WHAT TO DO:
[1] Decide whether each statement below agrees with the cake decorator interview. Answer yes or no for (a), (b) and (c), and quote the deciding words: (a) She lived in New Jersey for 23 years before moving to Erie. (b) Baking is the part of caking she enjoys most. (c) Her first purchase outside the class was a book on sugar flowers.
[2] In the cake decorator interview, which tool does she say she loves among her "go to" tools?
[3] Resume the cake decorator interview from its last sentence.

EXTRACT:
- - - - -
Interview #35: Jeanne Winslow of Jeanne Winslow Cake Design1. How or why did you get started in cake decorating… was it by accident or did you always have a passion for it? Cake decorating was a happy accident for me. After the retail company I was working for went out of business in 2009, my...
1. How or why did you get started in cake decorating… was it by accident or did you always have a passion for it?
Cake decorating was a happy accident for me. After the retail company I was working for went out of business in 2009, my girlfriend and I decided to take a couple of Wilton classes for fun to relieve the stress while searching for a new job. When I took the fondant and gum paste class it was like entering a whole new world. I started doing research on sugar flowers. My first purchase, outside the class, was Alan Dunn’s book, Sugar Flowers for Cake Decorating. I played around making sugar flowers and fondant cakes but it wasn’t until 2011 that I really started paying attention to detail.
2. Tell us a little about yourself, family, where do you live and what did you do for a living before making cakes if anything?
I currently live in Erie, PA although prior to coming here 4 years ago, I lived in New Jersey for 23 years. It’s been quite the adjustment. I am married to the most wonderful and supportive husband, the Mother of two and Stepmom to four; all wonderful children that are grown now. We have been blessed with 10 gorgeous grandchildren. Prior to making cakes, I explored a variety of different jobs over the years from EKG tech, Training Coordinator for an IT company and Retail Management, none of which gave me the satisfaction like cake decorating does.
3. What is the one tool you cannot live without and one you don’t have yet but really want?
This is a really hard question for me. There are so many that are my “go to” tools it is hard to choose, but I love my ball tool as I use it for so much more than thinning the edges of flowers. The tool I really want? A good camera and a lighting system (I know, I don’t want much- lol). I enjoy taking my own cake photos but I lack the equipment and knowledge to do it right.
4. How did you find cakes decor and what makes it a place you want to keep sharing on?
Cakes Décor was recommended by another caker a few years ago. I can remember being a little scared about posting my first cake but Michal Bula and the members were incredibly welcoming. I enjoy the positive atmosphere, the array of talented members and love the encouragement that those who are just starting their cake journey get here.
5. What part of making cakes do you like most and least?
I love when a design comes together. It is not unusual for me to change things part way through because sketches don’t always translate well into cakes. To be able to step away from a finished cake, watch the smiles and reactions of others is one of the most amazing feelings.
Honestly, the part about caking I least enjoy is the actual baking. I worry the whole time until those cakes are out of the oven and cooled. It’s a strange thing, I know.
- - - - -
RECORDED DATA:
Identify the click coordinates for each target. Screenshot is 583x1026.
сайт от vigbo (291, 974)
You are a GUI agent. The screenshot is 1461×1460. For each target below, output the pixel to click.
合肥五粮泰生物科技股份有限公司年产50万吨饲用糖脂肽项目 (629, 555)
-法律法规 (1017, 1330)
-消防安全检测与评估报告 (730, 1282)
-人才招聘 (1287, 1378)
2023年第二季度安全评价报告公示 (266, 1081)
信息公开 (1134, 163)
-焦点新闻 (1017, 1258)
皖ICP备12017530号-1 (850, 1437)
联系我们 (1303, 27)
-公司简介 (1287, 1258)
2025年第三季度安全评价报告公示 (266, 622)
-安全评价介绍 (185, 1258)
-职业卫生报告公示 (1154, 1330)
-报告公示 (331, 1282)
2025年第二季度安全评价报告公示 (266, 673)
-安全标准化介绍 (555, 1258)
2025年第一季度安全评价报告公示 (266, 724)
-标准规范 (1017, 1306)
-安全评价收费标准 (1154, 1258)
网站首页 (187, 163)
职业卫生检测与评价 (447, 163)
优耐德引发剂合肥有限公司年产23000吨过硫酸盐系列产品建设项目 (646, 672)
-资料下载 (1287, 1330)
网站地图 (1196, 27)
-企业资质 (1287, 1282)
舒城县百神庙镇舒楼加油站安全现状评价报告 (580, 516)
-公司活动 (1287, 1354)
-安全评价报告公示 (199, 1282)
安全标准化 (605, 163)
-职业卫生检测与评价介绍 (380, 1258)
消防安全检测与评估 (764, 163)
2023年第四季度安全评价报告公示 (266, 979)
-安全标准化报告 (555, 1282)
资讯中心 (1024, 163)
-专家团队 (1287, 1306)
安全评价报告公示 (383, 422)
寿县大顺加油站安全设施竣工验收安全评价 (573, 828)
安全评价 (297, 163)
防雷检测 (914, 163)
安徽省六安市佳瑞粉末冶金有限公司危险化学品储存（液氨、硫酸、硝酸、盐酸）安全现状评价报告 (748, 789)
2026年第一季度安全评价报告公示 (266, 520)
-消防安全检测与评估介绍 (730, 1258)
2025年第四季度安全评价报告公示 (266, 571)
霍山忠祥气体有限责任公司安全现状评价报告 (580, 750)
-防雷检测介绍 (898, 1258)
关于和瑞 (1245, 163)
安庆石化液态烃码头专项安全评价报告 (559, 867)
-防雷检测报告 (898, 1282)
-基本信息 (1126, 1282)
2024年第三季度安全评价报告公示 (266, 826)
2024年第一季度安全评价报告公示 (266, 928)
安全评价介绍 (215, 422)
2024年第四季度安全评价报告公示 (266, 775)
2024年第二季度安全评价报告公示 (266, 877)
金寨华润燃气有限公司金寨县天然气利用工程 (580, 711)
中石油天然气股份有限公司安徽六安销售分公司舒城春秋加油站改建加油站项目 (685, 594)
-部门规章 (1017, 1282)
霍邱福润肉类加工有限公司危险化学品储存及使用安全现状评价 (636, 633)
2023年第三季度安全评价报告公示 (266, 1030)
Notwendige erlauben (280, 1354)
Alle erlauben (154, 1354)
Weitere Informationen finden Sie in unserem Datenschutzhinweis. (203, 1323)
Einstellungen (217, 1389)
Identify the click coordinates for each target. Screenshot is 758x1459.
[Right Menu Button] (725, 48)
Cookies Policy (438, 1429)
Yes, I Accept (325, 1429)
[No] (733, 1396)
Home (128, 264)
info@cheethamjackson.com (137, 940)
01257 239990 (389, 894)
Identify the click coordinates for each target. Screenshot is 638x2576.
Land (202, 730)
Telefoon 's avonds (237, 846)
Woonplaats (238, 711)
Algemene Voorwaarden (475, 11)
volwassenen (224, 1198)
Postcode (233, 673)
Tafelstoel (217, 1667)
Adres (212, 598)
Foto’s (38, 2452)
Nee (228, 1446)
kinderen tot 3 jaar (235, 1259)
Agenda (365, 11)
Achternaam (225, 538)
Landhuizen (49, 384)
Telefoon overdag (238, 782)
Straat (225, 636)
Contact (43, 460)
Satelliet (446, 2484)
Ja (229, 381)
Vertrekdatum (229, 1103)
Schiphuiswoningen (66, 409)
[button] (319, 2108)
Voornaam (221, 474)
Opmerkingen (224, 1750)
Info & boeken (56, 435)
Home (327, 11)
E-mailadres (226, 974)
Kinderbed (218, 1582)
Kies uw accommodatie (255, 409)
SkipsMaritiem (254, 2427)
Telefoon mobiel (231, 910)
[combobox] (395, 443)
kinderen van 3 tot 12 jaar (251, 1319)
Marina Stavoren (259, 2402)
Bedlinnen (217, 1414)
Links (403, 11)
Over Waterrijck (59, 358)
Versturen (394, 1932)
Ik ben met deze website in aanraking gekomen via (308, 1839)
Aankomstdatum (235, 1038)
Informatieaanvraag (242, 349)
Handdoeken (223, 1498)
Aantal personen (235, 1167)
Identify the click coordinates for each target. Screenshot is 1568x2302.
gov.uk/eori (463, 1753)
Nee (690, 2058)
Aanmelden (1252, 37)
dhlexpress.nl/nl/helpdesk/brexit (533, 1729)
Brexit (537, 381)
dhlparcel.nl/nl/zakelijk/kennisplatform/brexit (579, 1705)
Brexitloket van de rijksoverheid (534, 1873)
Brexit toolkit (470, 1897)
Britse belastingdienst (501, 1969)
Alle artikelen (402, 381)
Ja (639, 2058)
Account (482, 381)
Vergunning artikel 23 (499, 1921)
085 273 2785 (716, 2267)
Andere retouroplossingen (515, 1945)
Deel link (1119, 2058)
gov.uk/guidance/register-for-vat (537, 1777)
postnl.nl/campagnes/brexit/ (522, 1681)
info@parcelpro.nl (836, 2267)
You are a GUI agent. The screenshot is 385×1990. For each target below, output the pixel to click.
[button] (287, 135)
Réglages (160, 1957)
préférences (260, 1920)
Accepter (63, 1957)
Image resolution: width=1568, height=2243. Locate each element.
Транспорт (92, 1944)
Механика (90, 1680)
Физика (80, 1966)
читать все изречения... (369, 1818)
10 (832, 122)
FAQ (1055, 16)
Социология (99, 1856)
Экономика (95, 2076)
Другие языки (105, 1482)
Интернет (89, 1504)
- - - - -
RESULTS OF THE TASKS:
[1]
(a) Yes: "I lived in New Jersey for 23 years."
(b) No: "the part about caking I least enjoy is the actual baking."
(c) Yes: "My first purchase, outside the class, was Alan Dunn’s book, Sugar Flowers for Cake Decorating."

[2] Her ball tool.

[3]
6. Tell us one thing about yourself that many of us might not know already.
I love sports, everything from gymnastics to hockey. I played every sport a girl was allowed to compete in growing up, retiring from league softball at 52. I learned from those experiences the importance of competing against myself and not with others. This has been so valuable when making cakes and pushing myself to learn new techniques.
7. What is your favorite cake you have done to date?
I actually have two favorite cakes to date; The Mother’s Day Gift bag cake, which was also my first collaboration. Everything was edible and it has a special personal meaning. I will always be grateful to Eva Salzar for the invitation. The other is The Poppies for Marie cake. This started with me helping a friend learn to make sugar poppies. The flowers I made in the process needed a home. No plan, no sketch, just going with the flow, so to speak. I loved how that cake turned out.
8. Do you have a bucket list and if so what might one or two of those be and it does not have to be cake related?
I would love to take an extended vacation to visit art museums around the world. I have never had the opportunity to travel outside the United States so this would be a dream come true.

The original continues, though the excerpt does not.